Land values at Peel underpinned by planning approvals

PEEL Holdings’ Land and Property division benefited from an increase in revenues in the year to March 31, but interest payments on its debt pile of more than £907.8m (2009: £888.2m) meant the firm ended up declaring a pre-tax loss of £8m (£22.7m loss).
Newly-filed accounts for the firm showed that its turnover increased to £92.8m (£83.5m).
On the development side, the directors’ report accompanying Peel’s accounts said that the value of its land bank had been underpinned by significant increases at particular sites where planning had been approved for development, offsetting the overall effect of a general decline in land values.

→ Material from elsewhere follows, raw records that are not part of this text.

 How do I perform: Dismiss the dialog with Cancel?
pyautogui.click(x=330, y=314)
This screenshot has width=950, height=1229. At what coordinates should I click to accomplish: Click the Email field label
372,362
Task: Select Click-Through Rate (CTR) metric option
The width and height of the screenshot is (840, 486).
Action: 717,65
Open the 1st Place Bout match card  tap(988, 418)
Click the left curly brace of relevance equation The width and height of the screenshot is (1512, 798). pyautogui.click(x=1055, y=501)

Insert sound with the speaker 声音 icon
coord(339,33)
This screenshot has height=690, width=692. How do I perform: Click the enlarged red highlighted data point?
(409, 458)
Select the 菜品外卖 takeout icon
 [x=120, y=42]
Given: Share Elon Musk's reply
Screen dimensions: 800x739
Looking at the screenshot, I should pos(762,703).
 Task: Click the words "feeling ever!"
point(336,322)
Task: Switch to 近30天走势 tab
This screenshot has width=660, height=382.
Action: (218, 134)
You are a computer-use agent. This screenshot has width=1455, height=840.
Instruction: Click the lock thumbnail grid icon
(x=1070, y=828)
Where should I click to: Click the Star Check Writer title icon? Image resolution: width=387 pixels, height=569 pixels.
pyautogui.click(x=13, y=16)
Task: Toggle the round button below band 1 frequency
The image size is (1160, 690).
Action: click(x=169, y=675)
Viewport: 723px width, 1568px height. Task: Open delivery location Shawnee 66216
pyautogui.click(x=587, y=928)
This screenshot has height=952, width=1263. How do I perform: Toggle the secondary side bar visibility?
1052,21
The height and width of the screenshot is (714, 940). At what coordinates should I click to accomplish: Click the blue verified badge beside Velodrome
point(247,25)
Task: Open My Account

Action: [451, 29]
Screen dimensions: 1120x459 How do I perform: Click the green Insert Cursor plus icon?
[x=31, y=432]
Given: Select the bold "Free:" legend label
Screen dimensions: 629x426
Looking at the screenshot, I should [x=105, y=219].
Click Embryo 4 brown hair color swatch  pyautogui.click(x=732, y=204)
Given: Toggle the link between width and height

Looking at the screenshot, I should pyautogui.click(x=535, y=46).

The most notable of these has been Wirral Waters, where since its year end the firm gained approval for the £4.5bn, 17m sq ft redevelopment of The East Float docks area close to Birkenhead and Wallasey.
The directors’ report stated that the firm is pressing ahead with the £5.5bn, 14 m sq ft Liverpool Waters scheme and should submit plans in around six months.
“These will be the largest private-led regeneration schemes in the country,” it said.
During the year, the firm gained approval for its 1.5m sq ft scheme at Port Salford where it is planning to build warehousing around an inland port which will be connected via a new terminal to the rail network.
It also said that planning work for its £50bn Ocean Gateway scheme along the banks of the Ship Canal was also continuing.
Meanwhile, the refusal to grant planning permission for a huge new racecourse scheme at Forest Green Park in Salford could lead to a new luxury golf course and hotel being developed on the site instead.
Directors described the outlook for development activity as “promising with a slow but certain growth in confidence in the market – particularly in the house building sector.”
The accounts also showed the rent roll achieved on its rental portfolio dropped by around 3% to £66.9m, but the amount of vacant space available for rent also fell to just over 983,000 sq ft – from 1.02m sq ft last year.
This is partly due to increased sales of investment properties, which brought in £4.13m (£1.23m). The company said that around half of the available space consists of industrial property in Liverpool and Glasgow.